→ PASSAGE FOR REVIEW:
Medical Management of Biological Casualties Handbook

Appendix B: Patient Isolation Precautions

U.S. Army Medical Research Institute of Infectious Diseases,Fort Detrick, Frederick, Maryland
Peer Review Status: Internally Peer Reviewed


Standard Precautions

Handwashing after patient contact.

Use of gloves when touching blood, body fluids, secretions, excretions and contaminated items.

Use of mask, eye protection, and gown during procedures likely to generate splashes or sprays of blood, body fluids, secretions or excretions

Handle contaminated patient-care equipment and linen in a manner that prevents the transfer of microorganisms to people or equipment.

Practice care when handling sharps and use a mouthpiece or other ventilation device as an alternative to mouth-to-mouth resuscitation when practical.

Place the patient in a private room when feasible if they may contaminate the environment.

Airborne Precautions

Standard Precautions plus:

Place the patient in a private room that has negative air pressure, at least six air changes/hour, and appropriate filtration of air before it is discharged from the room.

Use of respiratory protection when entering the room.

Limit movement and transport of the patient. Use a mask on the patient if they need to be moved.

Droplet Precautions

Standard Precaution plus:

Place the patient in a private room or with someone with the same infection. If not feasible, maintain at least 3 feet between patients.

Saved entries:
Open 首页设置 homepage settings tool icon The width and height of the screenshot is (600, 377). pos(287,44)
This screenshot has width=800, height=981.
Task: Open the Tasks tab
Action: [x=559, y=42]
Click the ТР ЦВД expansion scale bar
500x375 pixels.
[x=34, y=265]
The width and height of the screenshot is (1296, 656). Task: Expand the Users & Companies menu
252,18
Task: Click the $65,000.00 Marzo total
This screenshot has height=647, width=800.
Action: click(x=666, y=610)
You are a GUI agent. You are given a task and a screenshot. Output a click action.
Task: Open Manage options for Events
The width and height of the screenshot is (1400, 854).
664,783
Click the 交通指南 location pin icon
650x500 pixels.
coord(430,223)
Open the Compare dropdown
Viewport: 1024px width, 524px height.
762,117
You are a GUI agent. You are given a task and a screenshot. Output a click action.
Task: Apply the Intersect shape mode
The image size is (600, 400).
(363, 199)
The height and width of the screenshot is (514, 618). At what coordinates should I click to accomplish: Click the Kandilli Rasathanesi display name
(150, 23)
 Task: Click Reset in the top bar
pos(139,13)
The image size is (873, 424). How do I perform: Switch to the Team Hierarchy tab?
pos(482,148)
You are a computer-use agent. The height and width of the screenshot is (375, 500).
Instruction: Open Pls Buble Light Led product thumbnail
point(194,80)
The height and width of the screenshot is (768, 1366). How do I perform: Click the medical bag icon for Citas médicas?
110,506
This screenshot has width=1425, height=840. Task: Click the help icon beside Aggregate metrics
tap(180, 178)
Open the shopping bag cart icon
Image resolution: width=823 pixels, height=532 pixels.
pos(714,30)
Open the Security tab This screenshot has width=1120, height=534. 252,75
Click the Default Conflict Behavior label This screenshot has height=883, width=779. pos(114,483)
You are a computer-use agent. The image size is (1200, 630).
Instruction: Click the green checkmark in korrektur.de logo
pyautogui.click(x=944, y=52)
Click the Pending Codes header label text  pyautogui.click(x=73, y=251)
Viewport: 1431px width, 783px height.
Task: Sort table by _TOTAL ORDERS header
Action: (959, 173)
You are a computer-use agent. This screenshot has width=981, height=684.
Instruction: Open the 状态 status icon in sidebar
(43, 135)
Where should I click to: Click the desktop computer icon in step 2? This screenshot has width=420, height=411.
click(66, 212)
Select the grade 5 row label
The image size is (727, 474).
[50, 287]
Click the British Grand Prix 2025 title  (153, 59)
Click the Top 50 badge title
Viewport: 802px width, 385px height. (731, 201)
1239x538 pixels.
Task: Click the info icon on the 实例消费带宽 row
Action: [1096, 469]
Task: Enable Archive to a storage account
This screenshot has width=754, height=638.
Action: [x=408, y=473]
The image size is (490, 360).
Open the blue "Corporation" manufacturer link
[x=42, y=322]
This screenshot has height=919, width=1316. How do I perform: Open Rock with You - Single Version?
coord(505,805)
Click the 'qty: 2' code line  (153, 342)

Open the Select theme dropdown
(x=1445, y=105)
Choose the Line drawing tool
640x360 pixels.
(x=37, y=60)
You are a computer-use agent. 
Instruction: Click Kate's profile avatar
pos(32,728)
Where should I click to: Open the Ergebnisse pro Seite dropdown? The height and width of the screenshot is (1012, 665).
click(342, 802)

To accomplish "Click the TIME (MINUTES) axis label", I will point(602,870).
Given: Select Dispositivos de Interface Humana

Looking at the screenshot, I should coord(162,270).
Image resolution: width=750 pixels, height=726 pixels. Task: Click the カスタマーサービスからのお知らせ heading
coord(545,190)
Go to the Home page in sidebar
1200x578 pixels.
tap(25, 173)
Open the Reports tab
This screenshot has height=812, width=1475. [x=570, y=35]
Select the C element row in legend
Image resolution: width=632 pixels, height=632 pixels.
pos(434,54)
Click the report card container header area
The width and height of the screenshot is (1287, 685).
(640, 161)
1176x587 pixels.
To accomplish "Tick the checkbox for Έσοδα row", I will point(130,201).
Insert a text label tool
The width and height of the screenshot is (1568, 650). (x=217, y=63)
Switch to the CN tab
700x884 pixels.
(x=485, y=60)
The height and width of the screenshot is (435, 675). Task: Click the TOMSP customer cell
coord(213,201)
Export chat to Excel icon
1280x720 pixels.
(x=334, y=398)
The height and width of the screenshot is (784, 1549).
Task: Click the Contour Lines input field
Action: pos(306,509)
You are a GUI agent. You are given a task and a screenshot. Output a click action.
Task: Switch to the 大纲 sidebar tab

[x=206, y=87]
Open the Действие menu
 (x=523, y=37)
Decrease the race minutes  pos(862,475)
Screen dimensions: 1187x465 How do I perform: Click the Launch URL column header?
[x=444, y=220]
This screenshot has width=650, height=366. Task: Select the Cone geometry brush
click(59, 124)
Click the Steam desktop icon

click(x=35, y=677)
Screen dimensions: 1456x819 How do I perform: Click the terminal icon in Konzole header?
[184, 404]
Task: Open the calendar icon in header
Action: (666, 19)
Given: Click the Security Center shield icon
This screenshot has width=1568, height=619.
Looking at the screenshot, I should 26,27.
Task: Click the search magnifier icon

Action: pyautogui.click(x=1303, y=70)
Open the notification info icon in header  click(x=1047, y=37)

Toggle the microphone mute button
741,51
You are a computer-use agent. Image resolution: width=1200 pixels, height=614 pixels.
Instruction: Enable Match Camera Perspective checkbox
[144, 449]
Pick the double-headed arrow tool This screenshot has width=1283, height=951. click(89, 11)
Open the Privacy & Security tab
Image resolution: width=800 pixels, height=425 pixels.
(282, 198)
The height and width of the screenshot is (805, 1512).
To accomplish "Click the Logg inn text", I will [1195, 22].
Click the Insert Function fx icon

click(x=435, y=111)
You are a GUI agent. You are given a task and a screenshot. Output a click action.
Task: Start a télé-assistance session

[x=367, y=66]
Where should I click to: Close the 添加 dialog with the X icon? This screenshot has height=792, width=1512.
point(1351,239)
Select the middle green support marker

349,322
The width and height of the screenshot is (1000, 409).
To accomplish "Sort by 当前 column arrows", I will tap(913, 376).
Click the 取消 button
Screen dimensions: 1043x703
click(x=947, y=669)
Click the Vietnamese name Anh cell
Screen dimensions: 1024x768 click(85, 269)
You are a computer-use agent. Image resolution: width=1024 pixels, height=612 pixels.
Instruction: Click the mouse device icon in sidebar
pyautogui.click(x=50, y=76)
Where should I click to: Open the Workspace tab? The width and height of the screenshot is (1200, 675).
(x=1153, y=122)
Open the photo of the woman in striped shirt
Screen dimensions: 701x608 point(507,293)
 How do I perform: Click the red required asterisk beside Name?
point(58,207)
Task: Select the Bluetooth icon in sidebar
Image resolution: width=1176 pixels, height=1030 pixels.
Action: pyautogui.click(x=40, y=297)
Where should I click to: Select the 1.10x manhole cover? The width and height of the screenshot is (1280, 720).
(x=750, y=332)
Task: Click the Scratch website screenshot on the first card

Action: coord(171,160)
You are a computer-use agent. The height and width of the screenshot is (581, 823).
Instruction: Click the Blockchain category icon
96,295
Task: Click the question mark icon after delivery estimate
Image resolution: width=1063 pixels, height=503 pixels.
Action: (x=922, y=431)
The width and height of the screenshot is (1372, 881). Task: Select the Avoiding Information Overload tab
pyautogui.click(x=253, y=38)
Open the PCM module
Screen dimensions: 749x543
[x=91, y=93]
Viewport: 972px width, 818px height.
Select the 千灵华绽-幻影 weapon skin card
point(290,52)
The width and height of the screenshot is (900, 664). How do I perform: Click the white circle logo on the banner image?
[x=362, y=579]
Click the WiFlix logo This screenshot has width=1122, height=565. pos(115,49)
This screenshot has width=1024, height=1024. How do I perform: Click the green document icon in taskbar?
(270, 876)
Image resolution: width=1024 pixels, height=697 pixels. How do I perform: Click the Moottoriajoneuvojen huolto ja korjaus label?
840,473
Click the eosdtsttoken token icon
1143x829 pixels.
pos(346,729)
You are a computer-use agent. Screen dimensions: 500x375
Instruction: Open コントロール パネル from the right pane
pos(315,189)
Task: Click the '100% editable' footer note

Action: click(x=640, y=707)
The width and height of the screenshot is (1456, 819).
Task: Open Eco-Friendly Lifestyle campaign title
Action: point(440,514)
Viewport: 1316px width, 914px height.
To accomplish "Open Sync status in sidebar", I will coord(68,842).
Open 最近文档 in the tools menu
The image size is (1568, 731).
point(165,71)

→ COMPLETE THE FOLLOWING:
1. Repeat the part of the isolation precautions appendix starting with "Handle contaminated patient-care" and going on through "entering the room.".
2. List the kinds of precautions that serve as section headings in the isolation precautions appendix.
3. Translate this sentence from the isolation precautions appendix into Spanish: "Limit movement and transport of the patient."
These lines have no connection to the isolation precautions appendix.

→ RESULTS FOR THE EXERCISE:
1.
Handle contaminated patient-care equipment and linen in a manner that prevents the transfer of microorganisms to people or equipment.

Practice care when handling sharps and use a mouthpiece or other ventilation device as an alternative to mouth-to-mouth resuscitation when practical.

Place the patient in a private room when feasible if they may contaminate the environment.

Airborne Precautions

Standard Precautions plus:

Place the patient in a private room that has negative air pressure, at least six air changes/hour, and appropriate filtration of air before it is discharged from the room.

Use of respiratory protection when entering the room.

2.
Standard Precautions
Airborne Precautions
Droplet Precautions

3. Limite el movimiento y el traslado del paciente.